13 Dec 2016
$2BN deal with NYSE-listed 'contrarian' investment firm Apollo Global Management comes nearly a year after US authorities blocked $3.3BN acquisition by GO Scale on national security grounds.
Global tech giant Philips appears to have finally found a suitable buyer for its LED-manufacturing Lumileds subsidiary, more than two years after first revealing plans to sell the division.
The latest twist in the long-running saga sees Apollo Global Management (AGM), an investment company specializing in opportunistic buy-outs, lined up to acquire the combined LED chip-making and automotive lighting businesses of Philips in a deal valued at $2 billion.
The AGM deal also comes nearly a year after the US Committee on Foreign Investment in the United States (CFIUS) blocked a planned $3.3 billion takeover of the business unit by GO Scale Capital – on the grounds that the Beijing-backed private equity firm's deal posed a threat to US national security.
Although AGM has offices around the world, including one in Shanghai, it is headquartered in the US and listed on the New York Stock Exchange.
The self-styled “contrarian” investor, whose private equity business is said to manage assets currently worth around $42 billion, specializes in opportunistic and distressed buy-outs. Including its portfolio of managed funds and credit and real estate investments, AGM is said to control total assets valued at a thumping $189 billion.
In the technology sector, its past acquisitions have included the 2004 deal to buy the satellite networking pioneer IntelSat.
The Lumileds division posted sales of around $2 billion in 2015, with the LED-producing part of the business reckoned to have moved ahead of Korean giant Samsung in the rankings of packaged LED makers by analysts at market research firm IHS.
Behind only Nichia and Osram Opto Semiconductors, Lumileds sits third in that listing for 2015, suggesting that despite the major changes going on at Philips and fierce competition among LED makers, the Lumileds element is more than holding its own and that AGM could be picking up the company at a bargain price.
In a Philips statement, Lumileds CEO Pierre-Yves Lesaicherre said: “I am convinced that together with the Apollo managed funds, Lumileds will sharpen its focus and accelerate innovation in its leading product portfolio of lighting components.
“With our strong R&D programs and intellectual property, we are ready to address the current and future needs of our customers.
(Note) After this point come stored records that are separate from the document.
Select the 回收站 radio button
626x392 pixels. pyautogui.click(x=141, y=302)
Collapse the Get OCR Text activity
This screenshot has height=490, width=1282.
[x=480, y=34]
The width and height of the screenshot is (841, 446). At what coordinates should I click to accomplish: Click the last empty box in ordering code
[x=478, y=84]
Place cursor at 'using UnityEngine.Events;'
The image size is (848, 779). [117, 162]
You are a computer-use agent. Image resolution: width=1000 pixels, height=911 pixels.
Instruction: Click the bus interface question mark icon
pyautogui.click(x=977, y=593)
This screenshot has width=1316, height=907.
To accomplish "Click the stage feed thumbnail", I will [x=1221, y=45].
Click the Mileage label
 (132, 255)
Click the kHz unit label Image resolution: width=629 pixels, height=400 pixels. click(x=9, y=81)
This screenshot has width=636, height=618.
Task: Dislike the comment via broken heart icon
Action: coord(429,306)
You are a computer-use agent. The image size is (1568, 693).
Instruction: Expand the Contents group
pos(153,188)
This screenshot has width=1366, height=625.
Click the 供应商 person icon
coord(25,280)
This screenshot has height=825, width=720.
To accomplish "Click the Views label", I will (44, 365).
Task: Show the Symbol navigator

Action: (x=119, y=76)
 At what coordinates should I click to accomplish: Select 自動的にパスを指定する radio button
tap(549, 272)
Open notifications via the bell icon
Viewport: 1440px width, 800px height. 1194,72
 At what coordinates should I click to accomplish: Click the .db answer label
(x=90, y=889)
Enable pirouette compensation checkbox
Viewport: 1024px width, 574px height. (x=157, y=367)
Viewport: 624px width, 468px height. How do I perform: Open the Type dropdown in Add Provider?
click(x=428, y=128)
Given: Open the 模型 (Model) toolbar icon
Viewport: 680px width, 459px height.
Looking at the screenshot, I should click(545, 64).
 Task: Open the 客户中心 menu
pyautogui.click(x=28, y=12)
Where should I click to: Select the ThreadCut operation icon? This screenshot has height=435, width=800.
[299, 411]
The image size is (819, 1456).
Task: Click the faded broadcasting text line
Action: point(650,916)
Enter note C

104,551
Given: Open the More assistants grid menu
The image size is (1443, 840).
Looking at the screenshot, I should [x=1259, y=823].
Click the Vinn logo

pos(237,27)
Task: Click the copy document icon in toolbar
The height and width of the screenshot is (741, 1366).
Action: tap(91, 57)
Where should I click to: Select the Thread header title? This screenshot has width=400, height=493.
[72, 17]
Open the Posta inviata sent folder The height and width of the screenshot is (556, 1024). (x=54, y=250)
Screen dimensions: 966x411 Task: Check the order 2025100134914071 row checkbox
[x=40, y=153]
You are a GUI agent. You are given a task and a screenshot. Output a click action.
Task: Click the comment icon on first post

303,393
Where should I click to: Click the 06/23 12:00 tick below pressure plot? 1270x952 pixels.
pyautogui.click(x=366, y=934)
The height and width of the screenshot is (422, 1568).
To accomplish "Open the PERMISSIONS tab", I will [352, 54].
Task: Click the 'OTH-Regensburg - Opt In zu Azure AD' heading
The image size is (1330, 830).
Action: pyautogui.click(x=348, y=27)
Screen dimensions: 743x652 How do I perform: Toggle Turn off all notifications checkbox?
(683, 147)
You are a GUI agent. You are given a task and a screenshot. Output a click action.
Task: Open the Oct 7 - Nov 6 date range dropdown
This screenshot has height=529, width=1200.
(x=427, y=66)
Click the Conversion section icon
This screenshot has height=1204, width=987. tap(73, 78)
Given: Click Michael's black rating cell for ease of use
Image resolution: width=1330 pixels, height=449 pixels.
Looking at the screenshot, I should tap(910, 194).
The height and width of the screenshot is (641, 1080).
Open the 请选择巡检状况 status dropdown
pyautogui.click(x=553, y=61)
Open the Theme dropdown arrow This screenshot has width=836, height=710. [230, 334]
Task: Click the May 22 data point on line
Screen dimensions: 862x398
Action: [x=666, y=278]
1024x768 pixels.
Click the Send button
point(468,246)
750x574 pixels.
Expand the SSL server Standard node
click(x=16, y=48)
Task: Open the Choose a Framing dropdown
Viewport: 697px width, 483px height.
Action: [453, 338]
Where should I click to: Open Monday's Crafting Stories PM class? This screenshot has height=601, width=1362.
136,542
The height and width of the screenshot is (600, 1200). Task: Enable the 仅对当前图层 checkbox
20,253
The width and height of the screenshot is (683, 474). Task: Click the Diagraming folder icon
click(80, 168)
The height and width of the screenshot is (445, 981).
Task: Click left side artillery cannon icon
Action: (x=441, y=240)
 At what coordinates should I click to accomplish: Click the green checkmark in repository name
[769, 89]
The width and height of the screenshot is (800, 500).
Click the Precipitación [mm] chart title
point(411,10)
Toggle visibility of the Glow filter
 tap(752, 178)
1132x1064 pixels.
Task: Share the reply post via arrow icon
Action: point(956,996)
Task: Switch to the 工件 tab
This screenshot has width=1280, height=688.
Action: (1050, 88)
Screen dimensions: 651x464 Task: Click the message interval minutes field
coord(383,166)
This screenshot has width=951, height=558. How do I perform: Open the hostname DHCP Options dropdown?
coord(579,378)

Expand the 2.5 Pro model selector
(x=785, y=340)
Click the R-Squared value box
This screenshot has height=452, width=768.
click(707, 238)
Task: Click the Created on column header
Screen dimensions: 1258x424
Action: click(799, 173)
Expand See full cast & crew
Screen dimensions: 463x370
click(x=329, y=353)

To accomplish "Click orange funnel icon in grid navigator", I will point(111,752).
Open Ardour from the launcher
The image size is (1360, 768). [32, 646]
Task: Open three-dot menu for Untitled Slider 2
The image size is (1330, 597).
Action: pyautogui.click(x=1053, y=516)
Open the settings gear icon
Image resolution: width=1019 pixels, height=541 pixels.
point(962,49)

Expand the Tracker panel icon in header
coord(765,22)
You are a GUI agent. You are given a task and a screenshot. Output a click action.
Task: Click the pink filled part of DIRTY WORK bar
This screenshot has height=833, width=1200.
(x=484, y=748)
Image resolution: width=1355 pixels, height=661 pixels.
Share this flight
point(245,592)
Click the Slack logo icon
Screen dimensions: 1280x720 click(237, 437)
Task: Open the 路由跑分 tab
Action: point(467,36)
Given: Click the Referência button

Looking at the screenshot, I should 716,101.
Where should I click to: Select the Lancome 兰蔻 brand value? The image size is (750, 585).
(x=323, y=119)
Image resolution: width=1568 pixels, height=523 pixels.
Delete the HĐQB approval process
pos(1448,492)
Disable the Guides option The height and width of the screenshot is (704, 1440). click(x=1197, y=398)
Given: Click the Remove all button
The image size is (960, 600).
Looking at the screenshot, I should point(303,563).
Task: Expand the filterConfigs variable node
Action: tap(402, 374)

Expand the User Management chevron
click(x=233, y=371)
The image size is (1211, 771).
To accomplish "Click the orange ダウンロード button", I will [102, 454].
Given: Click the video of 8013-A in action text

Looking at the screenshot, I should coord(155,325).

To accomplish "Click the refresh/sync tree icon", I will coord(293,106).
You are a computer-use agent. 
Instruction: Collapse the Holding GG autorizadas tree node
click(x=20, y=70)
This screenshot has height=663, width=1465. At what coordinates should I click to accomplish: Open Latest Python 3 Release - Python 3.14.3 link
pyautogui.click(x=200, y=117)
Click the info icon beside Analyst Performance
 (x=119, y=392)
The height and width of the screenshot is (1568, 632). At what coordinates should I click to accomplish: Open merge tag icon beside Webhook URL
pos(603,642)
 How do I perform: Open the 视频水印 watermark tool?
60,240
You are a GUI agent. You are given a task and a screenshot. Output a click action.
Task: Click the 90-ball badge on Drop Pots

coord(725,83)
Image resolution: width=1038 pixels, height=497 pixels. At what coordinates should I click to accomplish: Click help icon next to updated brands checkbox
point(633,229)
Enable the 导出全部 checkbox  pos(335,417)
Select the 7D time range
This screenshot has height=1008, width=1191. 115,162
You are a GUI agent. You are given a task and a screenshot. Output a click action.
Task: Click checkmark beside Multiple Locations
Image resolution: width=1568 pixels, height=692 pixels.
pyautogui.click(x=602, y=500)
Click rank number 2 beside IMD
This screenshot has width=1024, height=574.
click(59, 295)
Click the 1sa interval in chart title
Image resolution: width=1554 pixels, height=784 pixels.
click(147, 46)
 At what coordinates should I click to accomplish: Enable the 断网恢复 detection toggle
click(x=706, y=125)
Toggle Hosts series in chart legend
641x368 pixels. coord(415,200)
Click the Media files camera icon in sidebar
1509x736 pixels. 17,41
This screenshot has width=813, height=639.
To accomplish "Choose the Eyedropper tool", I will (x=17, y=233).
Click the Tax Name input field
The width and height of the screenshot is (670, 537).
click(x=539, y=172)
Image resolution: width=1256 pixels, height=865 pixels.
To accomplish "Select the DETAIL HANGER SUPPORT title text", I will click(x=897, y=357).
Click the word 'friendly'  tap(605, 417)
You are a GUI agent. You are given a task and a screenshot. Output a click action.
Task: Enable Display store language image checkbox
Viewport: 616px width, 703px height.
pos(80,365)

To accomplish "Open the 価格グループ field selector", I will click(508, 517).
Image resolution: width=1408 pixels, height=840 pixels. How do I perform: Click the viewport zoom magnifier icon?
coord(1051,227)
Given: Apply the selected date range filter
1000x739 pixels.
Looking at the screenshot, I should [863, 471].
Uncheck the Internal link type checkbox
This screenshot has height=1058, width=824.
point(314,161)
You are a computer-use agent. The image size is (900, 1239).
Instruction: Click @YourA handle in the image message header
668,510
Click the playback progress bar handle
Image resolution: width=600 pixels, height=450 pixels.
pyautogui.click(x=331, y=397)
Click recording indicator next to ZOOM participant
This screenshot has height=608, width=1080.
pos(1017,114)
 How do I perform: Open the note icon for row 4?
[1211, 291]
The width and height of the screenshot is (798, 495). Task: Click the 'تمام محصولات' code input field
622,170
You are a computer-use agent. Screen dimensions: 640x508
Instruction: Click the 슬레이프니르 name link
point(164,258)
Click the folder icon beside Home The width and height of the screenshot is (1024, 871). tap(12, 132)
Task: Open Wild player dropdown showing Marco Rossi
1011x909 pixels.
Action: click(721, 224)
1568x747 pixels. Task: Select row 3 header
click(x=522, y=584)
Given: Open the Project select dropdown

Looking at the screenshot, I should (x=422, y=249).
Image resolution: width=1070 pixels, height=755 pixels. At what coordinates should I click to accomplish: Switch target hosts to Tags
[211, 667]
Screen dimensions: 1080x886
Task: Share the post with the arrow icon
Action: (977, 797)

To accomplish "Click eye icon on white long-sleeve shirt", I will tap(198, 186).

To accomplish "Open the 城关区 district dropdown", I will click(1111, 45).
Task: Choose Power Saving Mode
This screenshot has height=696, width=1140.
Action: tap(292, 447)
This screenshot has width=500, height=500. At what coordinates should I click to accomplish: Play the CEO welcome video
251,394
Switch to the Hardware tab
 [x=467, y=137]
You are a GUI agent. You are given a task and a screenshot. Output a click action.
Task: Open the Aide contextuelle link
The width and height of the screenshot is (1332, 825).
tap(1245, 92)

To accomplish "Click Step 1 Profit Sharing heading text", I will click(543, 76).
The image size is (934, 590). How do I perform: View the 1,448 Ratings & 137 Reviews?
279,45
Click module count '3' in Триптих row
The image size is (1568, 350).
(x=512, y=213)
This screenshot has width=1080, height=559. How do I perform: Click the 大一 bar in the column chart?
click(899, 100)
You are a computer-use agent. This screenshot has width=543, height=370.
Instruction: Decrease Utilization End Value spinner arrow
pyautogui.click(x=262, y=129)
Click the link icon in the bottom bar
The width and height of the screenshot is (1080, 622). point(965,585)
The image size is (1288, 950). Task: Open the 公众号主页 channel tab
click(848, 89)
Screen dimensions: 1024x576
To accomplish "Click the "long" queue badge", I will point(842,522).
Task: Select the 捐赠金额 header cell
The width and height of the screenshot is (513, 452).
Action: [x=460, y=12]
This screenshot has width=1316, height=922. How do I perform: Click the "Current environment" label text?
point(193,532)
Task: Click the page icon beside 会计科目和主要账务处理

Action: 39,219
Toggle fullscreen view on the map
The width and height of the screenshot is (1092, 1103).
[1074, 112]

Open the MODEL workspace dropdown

Lumileds will work closely with its industry partners and customers and capture growth opportunities in an exciting industry.”
Under the terms of the AGM deal, Philips is to retain a 20 per cent equity share in Lumileds – as had been the plan with the prior GO Scale agreement. The transaction will see Philips receive $1.5 billion in cash, and a “preferred equity” stake within the new ownership structure.
Aixtron deal off
Meanwhile Aixtron, which provides arguably the most important pieces of equipment used in LED production – the metal-organic chemical vapor deposition (MOCVD) reactors that create ultra-thin layers of light-emitting structures within a semiconductor wafer – has confirmed that its planned takeover by a Chinese buyer is definitely off.
Back in May this year, the Chinese private equity group Fujian Grand Chip Investment (GCI) had launched a €670 million bid to buy Aixtron. At more than a 50 per cent premium to the Aixtron stock price at the time, the German equipment firm accepted the offer, saying that it would support long-term research and development efforts.
However, the same MOCVD equipment that produces LEDs is also used to deposit radio-frequency and other semiconductor devices that feature in much more sensitive applications, for example advanced military radar, and in October Germany’s Federal Ministry of Economics and Energy said it would review the planned GCI deal – having initially awarded it a clearance certificate.
The following month CFIUS weighed in, saying that from its perspective there were “unresolved” US national security concerns regarding the proposed transaction, that it planned to block the deal and recommended the two parties abandon it.
However, Aixtron and GCI did not accept that advice, meaning that the matter was referred to the US president himself – with a decision to either block or allow the deal expected within 15 days.
On December 2 the White House announced that the president had decided to block the deal on national security grounds, and although the ruling only had a direct impact on Aixtron’s US subsidiary GCI subsequently announced on December 8 that it was abandoning the deal after all.